Twilight Breaking Dawn: Part II

“The positives of the trees outweigh the negatives of almost everything else”. HEATHER LOU HIND gives her verdict on the last instalment of the Twilight saga.

Aro Booboo Condon Kristen Stewart Michael Sheen Renesmee Robert Pattison Seth Clearwater The Twilight Saga: Breaking Dawn Part Two Twihard

A pattison is a kind of squash vegetable. Robert Pattinson is an actor. Unfortunately, the addition of an ‘n’ doesn’t do much to differentiate the two.

Applause and whooping greeted the buzz of the audio coming on. I was expecting this: the midnight screening full of real Twihard types, scaled down versions of nuttymadam3575. I sat beside some uneasy parents and their daughter, all three giggling nervously through the overtly nonsexual sex scenes. Yawning widely at the end, the mother stood up and said that it was ‘not nearly as bad as I had been expecting’.

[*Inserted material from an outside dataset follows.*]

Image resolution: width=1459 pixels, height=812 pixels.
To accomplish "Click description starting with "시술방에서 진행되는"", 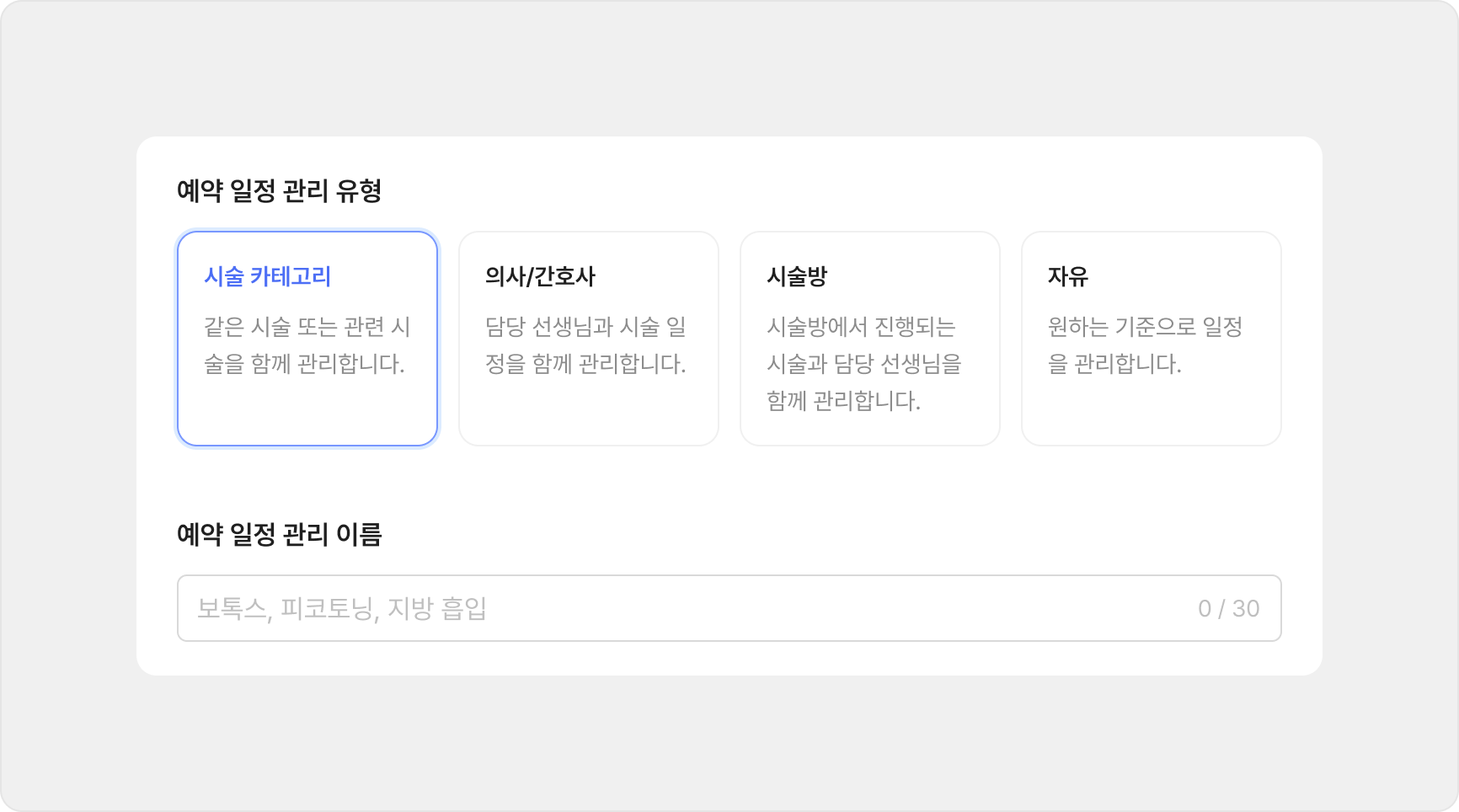I will pyautogui.click(x=863, y=364).
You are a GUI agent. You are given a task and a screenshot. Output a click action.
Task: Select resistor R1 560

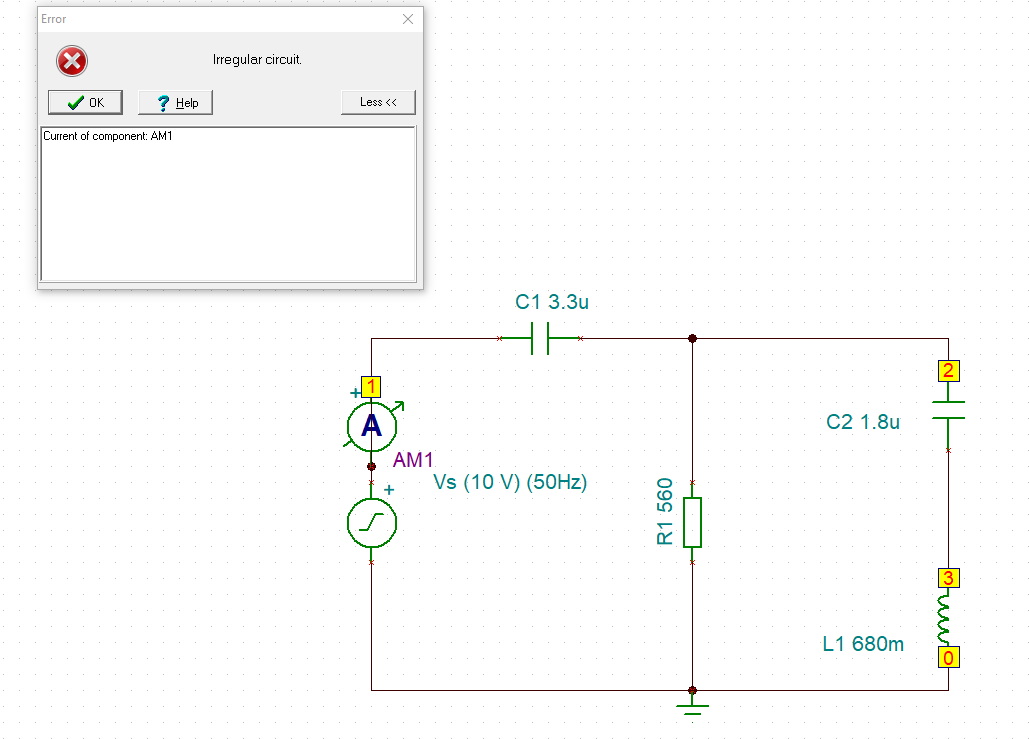click(691, 522)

I feel much the same. I was expecting the worst. The book, even in relation to its predecessors, is plainly quite bad. From a vomit-inducing run up to the birth, I felt like my stomach was attempting to escape out of my mouth as ‘Renesmee’ painfully escaped Bella’s vagina.

And yet the director, Condon, actually did a pretty good job of making such material palatable in the film. The cast employed just the right amount of humour and, in doing so, the film overall appeared conscious of what it was working with; it knew its limits.

So aside from Pattinson (and Stewart for that matter) having a somewhat vegetable-face style of representing the undead, there were a handful of interesting performances. Michael Sheen (Aro) steals it with his bizarre child-like cackle and there are a flurry of other weird but compelling vamps that come from all corners of the earth, just to make this final installment seem all the more cosy and complete.

But here arises a pet hate of mine – lines of people facing each other in forest clearings and not fighting. Fortunately, this was remedied by a rather epic speculative fight scene. It was at this point that I got the tingles (though it may have just been the air-con) and at last found some delight in the tired antagonism of the Volturi coming to gatecrash the party. Again.

Still, I don’t quite know how to sum up my feelings towards this film. Here’s the chronological run down:

“God, I love those trees in the opening credits.”

“CGI-enhanced baby faces are terrifying.”

“I love a good cottage between some trees.”

“The sex is rubbish.”

“I love those long roads that wind through the trees.”

“Fake Russian accents are hilarious.”

“I love that panning over the trees.”

“The ending song is dreadful.”

“I love the pretty sequence of actors stood near trees.”

As you can see, the positives of the trees outweigh the negatives of almost everything else.

The film came to a close and the glorified credits began. Yet the first comment from one of my usually twi-fanatic peers was ‘OMG, that guy’s real name is Booboo!’ (a.k.a. Seth Clearwater, FYI). No tears, no sighs of sadness that it’s all over, only disinterested observations on comedic forenames. And this from the same women that I sat with at midnight last year, swooning into our popcorn. In the end, we were more wowed by Stewart’s amazing falsies than by the worn out promises of ‘forever’.